This is important to me because for a long time I’ve believed we’re called to dance with life, with each other, and with God. That came back to me when I was reading the lessons we just heard for today: first in Jesus’s response to follower’s questions about folks murdered by Herod, about people killed by a falling tower; then in the story that follows about the gardener who pleads for the barren tree to be saved for one more year because it still might bear fruit: and earlier in the prophet Isaiah, the Old Testament lesson, with his proclamation of the heavenly feast, the great Jubilee banquet which turns out to be well worth waiting for. Because both the Old Testament lesson and the Gospel have to do with stretching and balancing and that takes me back to the Lord’s prayer as a kind of dance: so listen and see if this makes sense to you.
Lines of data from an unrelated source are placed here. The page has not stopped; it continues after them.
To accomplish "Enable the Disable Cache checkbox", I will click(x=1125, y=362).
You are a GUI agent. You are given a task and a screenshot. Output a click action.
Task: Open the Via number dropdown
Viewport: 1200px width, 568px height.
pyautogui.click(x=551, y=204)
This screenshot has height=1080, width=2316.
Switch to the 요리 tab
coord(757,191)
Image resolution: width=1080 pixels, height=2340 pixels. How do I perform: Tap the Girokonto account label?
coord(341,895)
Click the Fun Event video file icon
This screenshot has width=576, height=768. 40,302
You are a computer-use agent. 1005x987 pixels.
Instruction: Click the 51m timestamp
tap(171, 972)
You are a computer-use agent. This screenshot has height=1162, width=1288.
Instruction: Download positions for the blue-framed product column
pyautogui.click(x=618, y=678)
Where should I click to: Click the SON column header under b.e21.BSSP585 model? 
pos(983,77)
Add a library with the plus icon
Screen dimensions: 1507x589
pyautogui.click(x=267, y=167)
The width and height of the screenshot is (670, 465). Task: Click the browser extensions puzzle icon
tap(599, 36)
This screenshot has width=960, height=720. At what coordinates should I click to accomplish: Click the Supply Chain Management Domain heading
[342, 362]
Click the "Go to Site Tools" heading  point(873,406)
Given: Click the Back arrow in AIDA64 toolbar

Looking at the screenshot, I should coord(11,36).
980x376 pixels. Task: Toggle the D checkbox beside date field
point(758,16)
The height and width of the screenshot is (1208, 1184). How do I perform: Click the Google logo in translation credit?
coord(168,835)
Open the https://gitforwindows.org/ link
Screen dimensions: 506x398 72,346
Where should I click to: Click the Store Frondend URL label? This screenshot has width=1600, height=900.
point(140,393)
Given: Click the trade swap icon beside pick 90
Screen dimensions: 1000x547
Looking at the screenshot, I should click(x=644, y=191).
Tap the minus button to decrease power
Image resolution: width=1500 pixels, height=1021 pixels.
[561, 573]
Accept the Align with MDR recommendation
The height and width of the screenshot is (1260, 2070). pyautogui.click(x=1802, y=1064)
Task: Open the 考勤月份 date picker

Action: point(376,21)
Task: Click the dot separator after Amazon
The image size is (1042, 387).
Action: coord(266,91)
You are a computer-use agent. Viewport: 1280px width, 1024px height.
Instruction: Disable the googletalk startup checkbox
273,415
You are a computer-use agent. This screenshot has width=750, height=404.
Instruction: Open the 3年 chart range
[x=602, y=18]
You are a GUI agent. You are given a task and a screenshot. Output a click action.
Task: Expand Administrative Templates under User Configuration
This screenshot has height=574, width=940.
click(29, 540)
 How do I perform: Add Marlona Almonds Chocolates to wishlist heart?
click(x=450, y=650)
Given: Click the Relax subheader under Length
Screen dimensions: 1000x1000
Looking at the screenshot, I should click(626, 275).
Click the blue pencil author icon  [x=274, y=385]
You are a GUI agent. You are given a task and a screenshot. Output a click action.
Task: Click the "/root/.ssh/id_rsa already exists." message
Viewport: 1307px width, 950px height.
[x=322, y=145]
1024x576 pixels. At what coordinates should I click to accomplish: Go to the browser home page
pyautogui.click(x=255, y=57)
When we say, “Father in heaven, Hallowed be your name,” we stretch out! Even though the word for God in the Greek or Aramaic is close to Papa or Daddy in our language; it is still the God of the whole universe! So we reach out far and then return home when we ask Abba that: “Your kingdom come, your will be done/ On earth as it is in heaven.” Do you see the start of a dance there? Reaching out to the God who is beyond the universe and call him Papa. and returning to the very particulars of our own life.
“Give us today our daily bread.” Even though we’re invited to call God of the universe our Father, we are still asked to acknowledge the fact that we are fragile, flesh and blood, in need of fuel, in danger of starvation. I think most of us have it pretty good nowadays, compared with most of human history, but even today, even now, maybe not here but in countries not too far away, there are people starving to death today. So they might pray this prayer in a different way than we do, and perhaps we might think of them when we pray it.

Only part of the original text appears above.